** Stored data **
───

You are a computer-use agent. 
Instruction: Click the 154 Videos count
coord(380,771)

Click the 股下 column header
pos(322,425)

───

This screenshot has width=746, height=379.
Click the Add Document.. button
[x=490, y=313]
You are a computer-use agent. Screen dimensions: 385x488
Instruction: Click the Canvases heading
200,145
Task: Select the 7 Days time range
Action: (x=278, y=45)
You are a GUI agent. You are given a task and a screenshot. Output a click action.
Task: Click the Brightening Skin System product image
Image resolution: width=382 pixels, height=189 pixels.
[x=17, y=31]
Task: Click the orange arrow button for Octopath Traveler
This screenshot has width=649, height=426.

───

** Task description **
Which lines in the data above hold the string "screenshot"? Return each of them.

** Task result **
This screenshot has width=746, height=379.
You are a GUI agent. You are given a task and a screenshot. Output a click action.
This screenshot has width=649, height=426.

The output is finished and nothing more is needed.